**EXERCISE AIM:** Write out, word for word, only the lines from the one with "Open the User-installed" to the end of the data below.

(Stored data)
----

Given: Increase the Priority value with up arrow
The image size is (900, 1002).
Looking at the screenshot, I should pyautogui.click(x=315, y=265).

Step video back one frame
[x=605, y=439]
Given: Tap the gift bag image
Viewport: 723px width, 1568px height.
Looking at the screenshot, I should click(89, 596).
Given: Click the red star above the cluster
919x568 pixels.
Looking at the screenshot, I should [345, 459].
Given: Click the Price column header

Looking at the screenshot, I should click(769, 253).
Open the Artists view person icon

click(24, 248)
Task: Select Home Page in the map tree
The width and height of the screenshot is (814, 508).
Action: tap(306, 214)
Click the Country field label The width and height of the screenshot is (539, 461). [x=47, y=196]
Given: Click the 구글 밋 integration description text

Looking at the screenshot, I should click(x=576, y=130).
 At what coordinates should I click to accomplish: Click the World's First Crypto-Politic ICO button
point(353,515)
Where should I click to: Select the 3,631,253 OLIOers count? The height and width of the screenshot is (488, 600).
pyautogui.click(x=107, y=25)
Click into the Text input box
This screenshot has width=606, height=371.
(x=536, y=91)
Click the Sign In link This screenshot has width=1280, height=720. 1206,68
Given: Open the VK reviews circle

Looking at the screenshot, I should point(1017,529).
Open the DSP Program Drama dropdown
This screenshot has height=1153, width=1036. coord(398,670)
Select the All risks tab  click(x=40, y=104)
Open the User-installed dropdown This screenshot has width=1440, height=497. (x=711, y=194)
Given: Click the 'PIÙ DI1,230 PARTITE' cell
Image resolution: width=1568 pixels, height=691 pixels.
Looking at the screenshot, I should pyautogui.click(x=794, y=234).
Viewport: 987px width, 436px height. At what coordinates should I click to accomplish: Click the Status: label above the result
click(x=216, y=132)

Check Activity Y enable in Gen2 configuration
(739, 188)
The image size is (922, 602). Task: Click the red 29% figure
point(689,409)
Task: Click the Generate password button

----

**RESPONSE BOX:**
Open the User-installed dropdown This screenshot has width=1440, height=497. (x=711, y=194)
Given: Click the 'PIÙ DI1,230 PARTITE' cell
Image resolution: width=1568 pixels, height=691 pixels.
Looking at the screenshot, I should pyautogui.click(x=794, y=234).
Viewport: 987px width, 436px height. At what coordinates should I click to accomplish: Click the Status: label above the result
click(x=216, y=132)

Check Activity Y enable in Gen2 configuration
(739, 188)
The image size is (922, 602). Task: Click the red 29% figure
point(689,409)
Task: Click the Generate password button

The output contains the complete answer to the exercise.